Swift Building Basic UI

The Apple reference gives a Food tracker app building UI. 

the basic UI had one label, one text filed and a button. The tutorial began by dragging and dropping the components to the view controller and then it talks about adopting the auto layout. 

Few items to note are: 

1. Adding spacing between components in stack view. This can be done by Selecting Stack view in the outline view and on the attribute inspector, in the spacing field, enter the value desired. 
2. Now we can align the Stack view w.r.to the parent container and for this need to use the Pin menu. We can select the vertical or horizontal constraints here. 
3. Having the #2 done, the Text field in the stack view was not stretching. This is because the default size is intrinsic size. This can also be Pinned after selecting the horizontal constraints according to the spacing desired. Also, can change the Intrinsic size to place holder Intrinsic content size refers to the minimum size needed to display all the content in the view. You can assign UI elements a placeholder intrinsic content size if you need to design a UI for a different size than you can anticipate at design time. Right now, the text field’s only content is its placeholder string, but the actual text a user enters could be longer than that.
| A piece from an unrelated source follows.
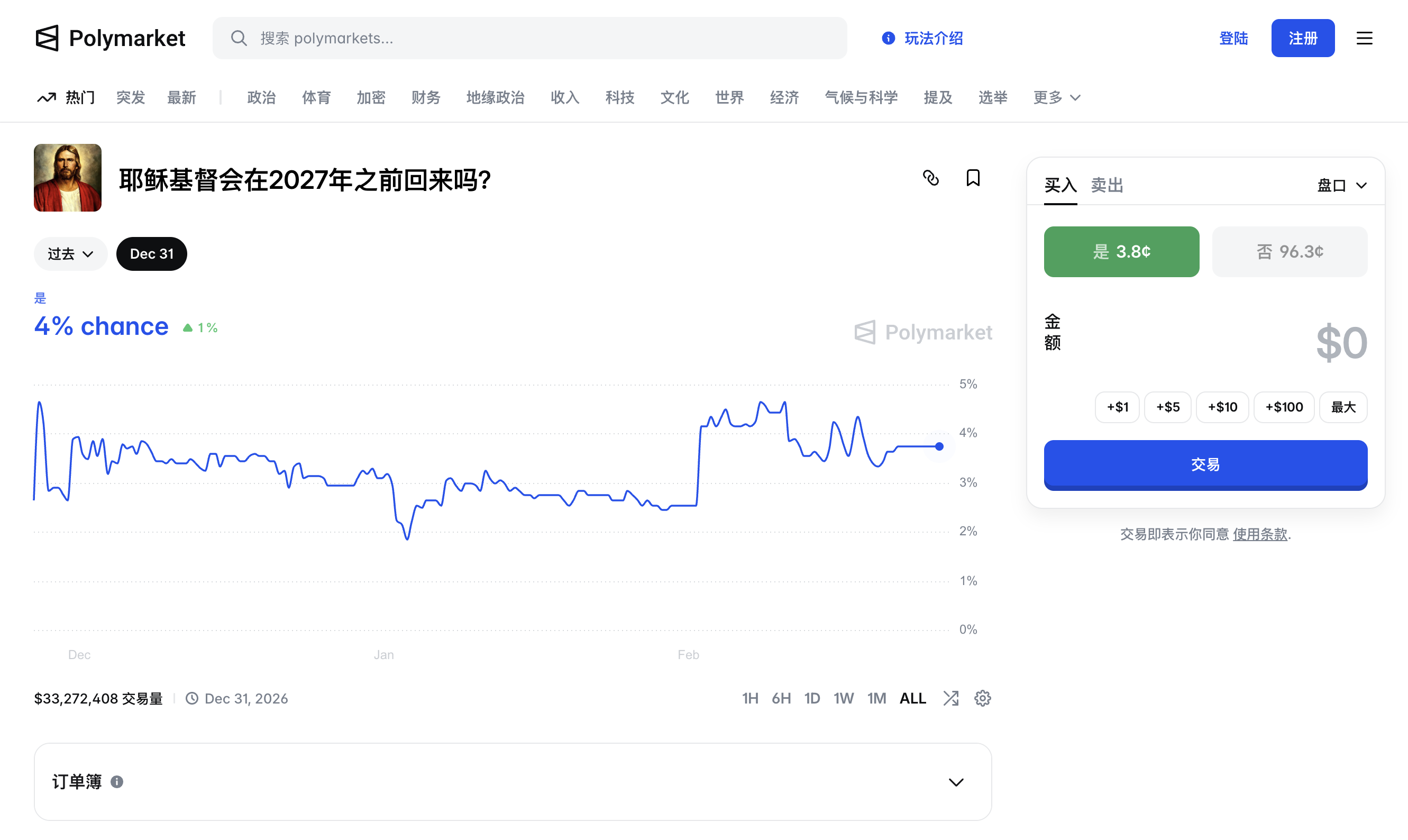Click the how-it-works info icon
Image resolution: width=1408 pixels, height=840 pixels.
pyautogui.click(x=889, y=38)
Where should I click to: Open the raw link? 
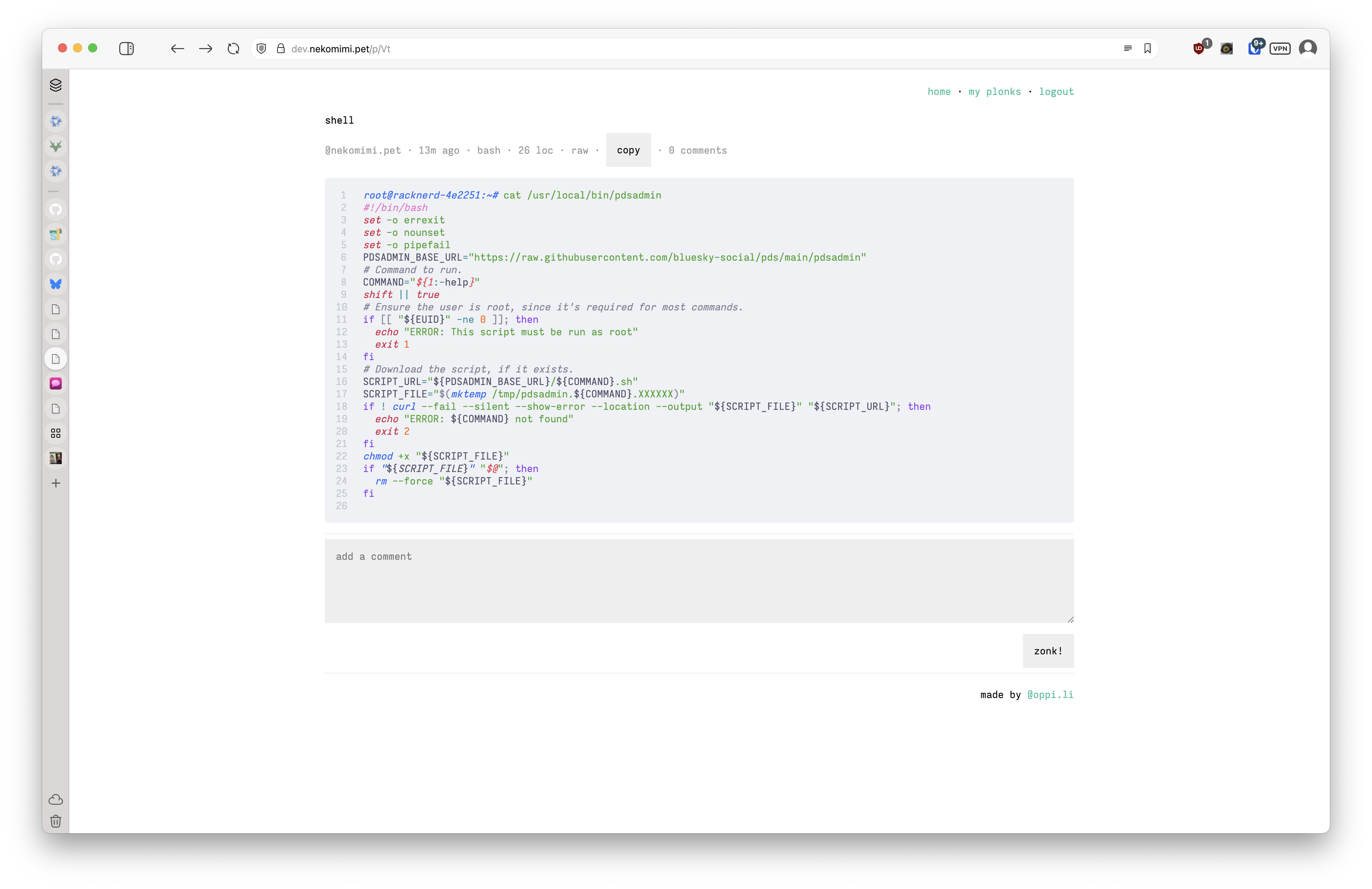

Having the 3 steps above done, the UI will be something like this. 
Next part was connecting the built UI to the code. 

In Swift, instead of using #pragma, we need to use //MARK:
The IBoutlet can be created by just dragging the component to the code area in assistant editor. when we do this for the textfield, we can notice that the IBoutlet get created with an implicitly unwrapped optional. (optional that is always having value after it first set) 


For adding actions, again drag and drop to the function area. An area can be made as method area by declaring //MARK: Actions. Now once drag and drop the button, the popup appears where we can fill in the attributes such as UIButton, etc. 
In Swift, AnyObject is a type used to describe an object that can belong to any class. Specifying the type of this action method to be UIButton means that only button objects can connect to this action. Although this isn’t significant for the action you’re creating right now, it’s important to remember for later.

Implementing the protocols is easy, in Objective C, we had to use and in the Swift, we can do this by just writing with a comma separated list.